··· DATA LINES
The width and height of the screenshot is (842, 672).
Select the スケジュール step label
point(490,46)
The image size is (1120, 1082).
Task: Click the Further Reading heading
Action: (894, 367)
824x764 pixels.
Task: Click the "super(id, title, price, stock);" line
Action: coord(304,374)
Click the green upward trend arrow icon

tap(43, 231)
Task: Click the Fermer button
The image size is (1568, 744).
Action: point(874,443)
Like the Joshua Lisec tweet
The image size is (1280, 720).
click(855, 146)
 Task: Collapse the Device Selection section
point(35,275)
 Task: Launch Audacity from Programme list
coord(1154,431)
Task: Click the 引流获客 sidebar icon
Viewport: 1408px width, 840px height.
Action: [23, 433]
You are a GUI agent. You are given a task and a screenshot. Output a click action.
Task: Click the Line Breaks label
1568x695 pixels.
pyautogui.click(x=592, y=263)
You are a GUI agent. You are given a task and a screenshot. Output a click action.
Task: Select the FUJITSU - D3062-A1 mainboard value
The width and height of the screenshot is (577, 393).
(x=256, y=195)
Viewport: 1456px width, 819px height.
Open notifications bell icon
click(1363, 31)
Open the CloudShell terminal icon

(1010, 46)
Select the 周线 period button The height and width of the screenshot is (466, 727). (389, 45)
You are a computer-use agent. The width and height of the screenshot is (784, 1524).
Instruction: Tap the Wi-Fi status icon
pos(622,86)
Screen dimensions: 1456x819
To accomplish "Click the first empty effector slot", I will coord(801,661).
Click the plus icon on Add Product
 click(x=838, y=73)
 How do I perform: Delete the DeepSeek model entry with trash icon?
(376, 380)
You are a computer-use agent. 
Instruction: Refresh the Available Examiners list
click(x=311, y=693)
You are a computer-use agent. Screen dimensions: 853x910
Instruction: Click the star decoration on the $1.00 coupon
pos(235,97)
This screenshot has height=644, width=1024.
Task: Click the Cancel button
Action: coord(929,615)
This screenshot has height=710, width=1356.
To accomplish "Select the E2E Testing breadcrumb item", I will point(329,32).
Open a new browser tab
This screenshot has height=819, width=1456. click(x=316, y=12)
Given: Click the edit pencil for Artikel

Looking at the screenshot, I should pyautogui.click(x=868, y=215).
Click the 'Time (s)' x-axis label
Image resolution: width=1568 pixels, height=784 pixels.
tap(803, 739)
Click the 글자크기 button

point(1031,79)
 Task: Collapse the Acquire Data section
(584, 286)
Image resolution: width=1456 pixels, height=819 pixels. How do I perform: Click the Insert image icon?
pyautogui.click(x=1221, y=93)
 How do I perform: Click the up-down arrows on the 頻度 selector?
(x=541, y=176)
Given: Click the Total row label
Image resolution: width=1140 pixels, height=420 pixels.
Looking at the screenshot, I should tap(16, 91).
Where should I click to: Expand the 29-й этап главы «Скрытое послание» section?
······
# [SET EXERCISE]
Copy every line of the data entries above without changing anything.

# [TASK OUTPUT]
The width and height of the screenshot is (842, 672).
Select the スケジュール step label
point(490,46)
The image size is (1120, 1082).
Task: Click the Further Reading heading
Action: (894, 367)
824x764 pixels.
Task: Click the "super(id, title, price, stock);" line
Action: coord(304,374)
Click the green upward trend arrow icon

tap(43, 231)
Task: Click the Fermer button
The image size is (1568, 744).
Action: point(874,443)
Like the Joshua Lisec tweet
The image size is (1280, 720).
click(855, 146)
 Task: Collapse the Device Selection section
point(35,275)
 Task: Launch Audacity from Programme list
coord(1154,431)
Task: Click the 引流获客 sidebar icon
Viewport: 1408px width, 840px height.
Action: [23, 433]
You are a GUI agent. You are given a task and a screenshot. Output a click action.
Task: Click the Line Breaks label
1568x695 pixels.
pyautogui.click(x=592, y=263)
You are a GUI agent. You are given a task and a screenshot. Output a click action.
Task: Select the FUJITSU - D3062-A1 mainboard value
The width and height of the screenshot is (577, 393).
(x=256, y=195)
Viewport: 1456px width, 819px height.
Open notifications bell icon
click(1363, 31)
Open the CloudShell terminal icon

(1010, 46)
Select the 周线 period button The height and width of the screenshot is (466, 727). (389, 45)
You are a computer-use agent. The width and height of the screenshot is (784, 1524).
Instruction: Tap the Wi-Fi status icon
pos(622,86)
Screen dimensions: 1456x819
To accomplish "Click the first empty effector slot", I will coord(801,661).
Click the plus icon on Add Product
 click(x=838, y=73)
 How do I perform: Delete the DeepSeek model entry with trash icon?
(376, 380)
You are a computer-use agent. 
Instruction: Refresh the Available Examiners list
click(x=311, y=693)
You are a computer-use agent. Screen dimensions: 853x910
Instruction: Click the star decoration on the $1.00 coupon
pos(235,97)
This screenshot has height=644, width=1024.
Task: Click the Cancel button
Action: coord(929,615)
This screenshot has height=710, width=1356.
To accomplish "Select the E2E Testing breadcrumb item", I will point(329,32).
Open a new browser tab
This screenshot has height=819, width=1456. click(x=316, y=12)
Given: Click the edit pencil for Artikel

Looking at the screenshot, I should pyautogui.click(x=868, y=215).
Click the 'Time (s)' x-axis label
Image resolution: width=1568 pixels, height=784 pixels.
tap(803, 739)
Click the 글자크기 button

point(1031,79)
 Task: Collapse the Acquire Data section
(584, 286)
Image resolution: width=1456 pixels, height=819 pixels. How do I perform: Click the Insert image icon?
pyautogui.click(x=1221, y=93)
 How do I perform: Click the up-down arrows on the 頻度 selector?
(x=541, y=176)
Given: Click the Total row label
Image resolution: width=1140 pixels, height=420 pixels.
Looking at the screenshot, I should tap(16, 91).
Where should I click to: Expand the 29-й этап главы «Скрытое послание» section?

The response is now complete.